Activity: Your answer must hold only the lines below from the line containing "Image resolution: width=492" through the line containing "Task: Click the Vàng 985 Mi Hồng label", each reproduced exactly.

Input for this task:
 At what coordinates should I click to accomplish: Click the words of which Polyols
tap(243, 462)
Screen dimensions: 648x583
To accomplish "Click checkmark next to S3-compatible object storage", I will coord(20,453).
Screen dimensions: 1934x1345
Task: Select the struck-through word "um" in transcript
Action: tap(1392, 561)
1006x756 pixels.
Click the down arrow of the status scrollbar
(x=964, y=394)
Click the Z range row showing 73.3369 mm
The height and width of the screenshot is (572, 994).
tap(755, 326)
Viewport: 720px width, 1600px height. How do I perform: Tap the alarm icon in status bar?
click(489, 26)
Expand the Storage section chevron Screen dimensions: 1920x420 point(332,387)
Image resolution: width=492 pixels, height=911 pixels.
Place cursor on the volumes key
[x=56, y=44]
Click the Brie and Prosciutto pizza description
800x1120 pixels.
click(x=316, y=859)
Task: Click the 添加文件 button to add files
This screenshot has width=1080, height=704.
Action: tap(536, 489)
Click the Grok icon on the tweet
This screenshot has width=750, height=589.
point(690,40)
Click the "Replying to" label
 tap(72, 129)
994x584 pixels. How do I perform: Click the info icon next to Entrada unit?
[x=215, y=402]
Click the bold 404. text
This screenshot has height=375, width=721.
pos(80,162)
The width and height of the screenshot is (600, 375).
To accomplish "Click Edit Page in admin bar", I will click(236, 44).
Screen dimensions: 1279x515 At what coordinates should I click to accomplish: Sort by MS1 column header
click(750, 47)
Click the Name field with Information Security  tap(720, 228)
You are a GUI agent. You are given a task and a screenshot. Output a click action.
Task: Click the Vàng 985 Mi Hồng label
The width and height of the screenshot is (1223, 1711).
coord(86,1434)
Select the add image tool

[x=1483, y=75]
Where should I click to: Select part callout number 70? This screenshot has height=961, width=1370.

Answer for the task:
Image resolution: width=492 pixels, height=911 pixels.
Place cursor on the volumes key
[x=56, y=44]
Click the Brie and Prosciutto pizza description
800x1120 pixels.
click(x=316, y=859)
Task: Click the 添加文件 button to add files
This screenshot has width=1080, height=704.
Action: tap(536, 489)
Click the Grok icon on the tweet
This screenshot has width=750, height=589.
point(690,40)
Click the "Replying to" label
 tap(72, 129)
994x584 pixels. How do I perform: Click the info icon next to Entrada unit?
[x=215, y=402]
Click the bold 404. text
This screenshot has height=375, width=721.
pos(80,162)
The width and height of the screenshot is (600, 375).
To accomplish "Click Edit Page in admin bar", I will click(236, 44).
Screen dimensions: 1279x515 At what coordinates should I click to accomplish: Sort by MS1 column header
click(750, 47)
Click the Name field with Information Security  tap(720, 228)
You are a GUI agent. You are given a task and a screenshot. Output a click action.
Task: Click the Vàng 985 Mi Hồng label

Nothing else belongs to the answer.